0

I am trying to compare pairs of names by converting the levenshtein distance between them to a matching coef such as :

coef = 1 - Levenstein(str1, str2) / max(length(str1) , length(str2))

However, when I implement it in PySpark using withColumn(), I get errors whe computing the max() function. Both numpy.max and pyspark.sql.functions.max throw errors. Any idea ?

from pyspark.sql.functions import col, length, levenshtein

valuesA = [('Pirate',1),('Monkey',2),('Ninja',3),('Spaghetti',4)]
TableA = spark.createDataFrame(valuesA,['firstname','id'])

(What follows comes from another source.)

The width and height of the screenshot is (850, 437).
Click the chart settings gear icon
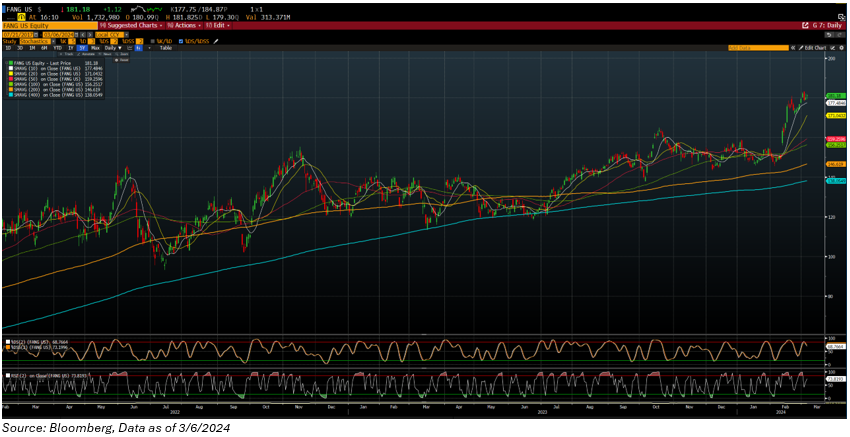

test_compare = TableA.withColumnRenamed('firstname', 'firstname2').withColumnRenamed('id', 'id2').crossJoin(TableA)
test_compare.withColumn("distance_firstname", levenshtein('firstname', 'firstname2') / max(length(col('firstname')), length(col('firstname2'))))
Melvin C.
  • 3
  • 2
  • Hi, you should include the error messages. Also I notice you have a function named length; you should include that as well since it is in the max() call. To make python calculate your length; you could use the built in len(), but that may not fit your purpose. – ShayneLoyd Sep 05 '19 at 12:43

1 Answers1

0

max is an aggregate function, to find greatest between two values you want to use greatest, also from pyspark.sql.functions

from pyspark.sql.functions import col, length, greatest
from pyspark.sql.functions import levenshtein  
valuesA = [('Pirate',1),('Monkey',2),('Ninja',3),('Spaghetti',4)]
TableA = spark.createDataFrame(valuesA,['firstname','id'])

test_compare = TableA.withColumnRenamed('firstname', 'firstname2').withColumnRenamed('id', 'id2').crossJoin(TableA)
test_compare.withColumn("distance_firstname", levenshtein('firstname', 'firstname2') / greatest(length(col('firstname')), length(col('firstname2')))).show()
Daniel
  • 1,132
  • 8
  • 12